Beware of Maya

Drab autumn days. Leaves the color of old copper coins. Days meant for sofas and blankets and gloomy tunes. In short, my favorite kind of days. Days of tea and cloudy afternoons and poetry. Days of naps and not brushing your teeth. Days of incense, grandfather clocks and video games, wasting your time. Days where time has no hold over you. Days spent fixed on the highest branches of some solitary, motionless tree.

When I quit drinking the only way I could replicate that feeling was by taking a hot bath. It was like peeling my body off, sliding from one form into another. Now I take one every afternoon, so hot I’m salmon colored and wincing. (Maybe it’s less of a feeling and more of an un-feeling.)

In the bath the gray outside my window, the trees skeletal, a few remaining birds. The look of the leaves tidied in their beds, swept to the sides. The yard in a state of rest. I will hook the towel around my waste and lay myself down by the fake Christmas tree to dry. It’s the closest I come to yoga nowadays, corpse pose.

The habit hangs onto you, the daily routines. “Habit” comes from the Latin habitus, to have or to hold. We inhabit places; habits inhabit us.

But the word also refers to one’s appearance or condition, as in a nun’s habits, and maybe there’s no accident to that. What we have/do, how we look: the external appearance and internal disposition are one and the same. What to wear, then, in place of these old habits once they’re let go?


I made a Persian saffron rice dish that came out like a cake with a golden crust, dried cranberries, caramelized onions and fresh rosemary inside. That and a pumpkin red lentil soup topped with sautéed onion and toasted pepitas, cumin seed.

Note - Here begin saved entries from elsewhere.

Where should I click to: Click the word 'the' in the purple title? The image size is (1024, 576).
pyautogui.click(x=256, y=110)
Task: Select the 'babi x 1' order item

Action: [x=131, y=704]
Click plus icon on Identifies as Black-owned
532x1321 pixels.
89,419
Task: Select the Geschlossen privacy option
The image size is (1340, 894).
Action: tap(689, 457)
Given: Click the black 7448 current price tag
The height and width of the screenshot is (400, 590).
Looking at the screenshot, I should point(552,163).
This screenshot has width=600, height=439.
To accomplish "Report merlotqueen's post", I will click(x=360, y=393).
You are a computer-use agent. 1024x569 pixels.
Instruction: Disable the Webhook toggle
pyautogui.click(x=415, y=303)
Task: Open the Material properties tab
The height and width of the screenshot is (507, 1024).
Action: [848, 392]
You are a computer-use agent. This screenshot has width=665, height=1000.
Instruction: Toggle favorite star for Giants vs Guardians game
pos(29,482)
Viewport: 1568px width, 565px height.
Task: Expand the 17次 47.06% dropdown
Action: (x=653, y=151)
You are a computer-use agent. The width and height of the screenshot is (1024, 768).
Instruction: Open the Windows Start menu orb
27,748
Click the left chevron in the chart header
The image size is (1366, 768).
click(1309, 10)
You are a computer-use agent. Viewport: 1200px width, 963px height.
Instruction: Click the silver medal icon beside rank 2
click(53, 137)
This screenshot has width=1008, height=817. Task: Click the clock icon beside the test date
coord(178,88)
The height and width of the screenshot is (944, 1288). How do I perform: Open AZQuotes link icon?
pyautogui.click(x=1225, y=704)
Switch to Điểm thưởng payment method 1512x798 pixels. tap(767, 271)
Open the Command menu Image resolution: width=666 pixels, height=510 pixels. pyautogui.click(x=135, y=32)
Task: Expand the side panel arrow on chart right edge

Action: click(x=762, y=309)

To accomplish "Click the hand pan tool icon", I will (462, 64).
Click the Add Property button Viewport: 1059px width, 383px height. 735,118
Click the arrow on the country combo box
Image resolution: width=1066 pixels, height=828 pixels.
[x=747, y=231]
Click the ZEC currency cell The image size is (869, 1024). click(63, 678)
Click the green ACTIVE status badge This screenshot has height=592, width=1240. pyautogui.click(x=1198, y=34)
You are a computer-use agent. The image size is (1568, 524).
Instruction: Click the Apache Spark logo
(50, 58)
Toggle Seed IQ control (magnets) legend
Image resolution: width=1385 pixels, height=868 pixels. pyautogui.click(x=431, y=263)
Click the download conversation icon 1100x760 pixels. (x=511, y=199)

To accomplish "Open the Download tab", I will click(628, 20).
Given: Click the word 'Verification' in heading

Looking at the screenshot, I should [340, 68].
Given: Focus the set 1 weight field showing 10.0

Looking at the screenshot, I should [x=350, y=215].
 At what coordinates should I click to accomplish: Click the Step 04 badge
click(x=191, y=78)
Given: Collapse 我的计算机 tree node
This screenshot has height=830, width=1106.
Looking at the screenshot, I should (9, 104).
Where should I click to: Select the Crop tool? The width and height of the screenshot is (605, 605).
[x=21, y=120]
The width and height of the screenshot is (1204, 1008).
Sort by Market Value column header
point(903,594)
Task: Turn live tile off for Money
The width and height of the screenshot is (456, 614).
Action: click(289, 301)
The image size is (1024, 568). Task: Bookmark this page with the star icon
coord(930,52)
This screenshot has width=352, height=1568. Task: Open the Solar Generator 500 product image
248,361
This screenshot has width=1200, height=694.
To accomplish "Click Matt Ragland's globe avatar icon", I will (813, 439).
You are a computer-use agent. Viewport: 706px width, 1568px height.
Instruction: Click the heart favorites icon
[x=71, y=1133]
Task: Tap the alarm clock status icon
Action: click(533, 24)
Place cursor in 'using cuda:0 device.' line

We watched a horror film and it started with George Harrison’s “Beware of Darkness,” from his 1970 release All Things Must Pass that came out just before I was born, 55 years ago this month.

Because we had the closed caption on I noticed the lyrics for the first time and the phrase “beware of Maya” he uses toward the end. I had to look that one up: a Buddhist warning about becoming too enamored of material things and failing to see the spiritual depth in the world. Maya as an illusion, a form of magic that misleads us from our true purpose, a deeper understanding of reality. Attachment and suffering, that same combination.

I sat in the dark thinking about that with my pumpkin soup and the dog in her diaper as George beamed in from a distant spiritual plane digitized and imploring hear me lord, please hear me lord.

It’s hard to over the sound of the shower George, I thought to myself and laughed, toasting him with a nod and a phantom drink. But I turned the volume up and he just kept repeating the same words.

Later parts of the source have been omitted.